Aleph a tenu sa première résidence d’écriture pour participants avancés à Royan, une semaine de février. Autour d’Alain André, écrivain et formateur, un terrain d’inspiration favorable au chantier en cours et des invitations d’écriture impromptues en résidence.
ÉPIPHANIE
Je suis dans une pièce vide. Il y a une fenêtre et du soleil. Le plafond est
loin au-dessus. Je suis assise à table, j’écris. C’est un temps infini, un
rêve de fiction. A chaque page que je tourne, à chaque page remplie
dans la solitude, les mots s’effacent, je n’arrive pas à les dire, les lire, les
murs se rapprochent petit à petit, je ne comprends pas, c’est comme un
décor, ma chaise est avalée, mon livre est arraché, la fenêtre disparaît,
je me cogne contre les murs, je voudrais sortir, il n’y a pas de serrure, je
suis plaquée contre la porte, c’est une répétition sans fin du même
geste, toujours le même sujet, toujours le même objet, moi le hamster
dans sa roue…
Je suis dans une pièce bleue.
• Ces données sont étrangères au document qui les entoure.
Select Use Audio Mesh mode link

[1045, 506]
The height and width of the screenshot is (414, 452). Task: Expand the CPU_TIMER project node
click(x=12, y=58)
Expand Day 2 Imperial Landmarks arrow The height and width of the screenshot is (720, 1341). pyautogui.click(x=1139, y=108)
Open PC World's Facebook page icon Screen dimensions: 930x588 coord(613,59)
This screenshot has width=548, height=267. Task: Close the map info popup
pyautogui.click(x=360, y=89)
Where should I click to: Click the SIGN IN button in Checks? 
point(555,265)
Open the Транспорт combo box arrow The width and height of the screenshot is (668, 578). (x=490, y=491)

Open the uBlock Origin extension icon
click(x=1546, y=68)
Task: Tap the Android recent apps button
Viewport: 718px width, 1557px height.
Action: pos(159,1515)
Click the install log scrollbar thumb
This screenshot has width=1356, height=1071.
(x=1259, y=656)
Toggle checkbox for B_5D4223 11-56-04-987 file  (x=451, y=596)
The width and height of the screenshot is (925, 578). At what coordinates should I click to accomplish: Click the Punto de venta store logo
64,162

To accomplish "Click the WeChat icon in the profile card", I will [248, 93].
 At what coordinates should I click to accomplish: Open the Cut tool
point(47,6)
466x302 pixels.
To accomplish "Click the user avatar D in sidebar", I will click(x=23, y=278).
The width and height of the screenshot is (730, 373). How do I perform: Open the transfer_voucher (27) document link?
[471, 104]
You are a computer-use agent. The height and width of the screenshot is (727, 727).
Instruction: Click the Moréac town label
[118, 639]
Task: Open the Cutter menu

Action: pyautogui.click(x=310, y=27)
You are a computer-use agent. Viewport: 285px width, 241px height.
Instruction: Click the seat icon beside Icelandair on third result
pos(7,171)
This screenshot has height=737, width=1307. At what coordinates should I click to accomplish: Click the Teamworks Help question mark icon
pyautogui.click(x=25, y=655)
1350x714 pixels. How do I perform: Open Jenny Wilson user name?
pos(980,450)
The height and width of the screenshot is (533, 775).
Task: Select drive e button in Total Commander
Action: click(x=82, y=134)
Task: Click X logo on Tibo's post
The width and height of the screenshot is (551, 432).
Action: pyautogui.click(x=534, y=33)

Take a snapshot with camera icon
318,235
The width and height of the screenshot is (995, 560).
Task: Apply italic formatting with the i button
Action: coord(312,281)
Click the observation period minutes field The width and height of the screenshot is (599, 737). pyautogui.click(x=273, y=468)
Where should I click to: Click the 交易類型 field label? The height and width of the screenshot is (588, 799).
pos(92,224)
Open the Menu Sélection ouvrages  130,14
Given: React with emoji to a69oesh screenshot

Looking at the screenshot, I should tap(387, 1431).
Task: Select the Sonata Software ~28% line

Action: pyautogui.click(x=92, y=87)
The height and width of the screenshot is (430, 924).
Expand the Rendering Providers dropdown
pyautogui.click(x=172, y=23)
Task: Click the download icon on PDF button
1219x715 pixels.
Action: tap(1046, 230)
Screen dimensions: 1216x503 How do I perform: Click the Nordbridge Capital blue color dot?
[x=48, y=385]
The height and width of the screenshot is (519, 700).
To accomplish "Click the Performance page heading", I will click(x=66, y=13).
Le groupe écoute. Il y a des fenêtres et du
soleil, un chou et des secrets sur la table. Le ciel est au-dessus. Je suis
assise à table, je tends l’oreille. C’est un temps d’épiphanies. Une
femme lit, sa joue est caressée par un duveteux pinceau lumineux. Elle
lit à haute voix et sur sa joue glisse une mèche. Elle lit que l’étau n’a pas
de raison d’être, que les murs sont loin de là, que son corps est vivant là
dans le fauteuil, et de sa voix si caractéristique, elle lit à haute voix un
texte, mes mots à moi, elle dit mon corps qui a écrit, ma chair, mes os,
elle lit mon corps qui est vivant… inondé par ce soleil partagé, la joie de
l’écriture.
Véronique WILLMANN RULLEAU
Ce que j’en retiens, c’est le formidable moteur de création
que peut devenir une résidence de chantier avancé avec un groupe d’écrivants bienveillants et attentifs sur un temps limité et une structure donnés par l’intervenant.
Cela m’a permis de déplacer et de déployer dans une démarche créative un texte autobiographique et traumatique sur lequel je butais. Grâce aux retours des lectures et de l’animateur, j’ai pu ainsi découvrir et adopter une démarche de composition. Cette « grammaire » thématique et stylistique, je sais que je peux maintenant la déployer à l’infini.
Lors de ce chantier exigeant, un déclic s’est produit. Je vais pouvoir aboutir ce projet en tissant le lien avec d’autres textes restés en plan.
(Poésie, récits…) et qui sait peut-être enfin passer à autre chose…
Merci !
V.WR
INSTANT
J’en ai fini avec la douleur de l’écriture empêchée.
Mes Chantiers et moi sont revenus fortifiés,
dynamisés par le regard d’Alain et de toutes,
nourris par l’entrelacement de nos imaginaires,
charmés par les promenades au phare.
Décalée, comme après un long voyage.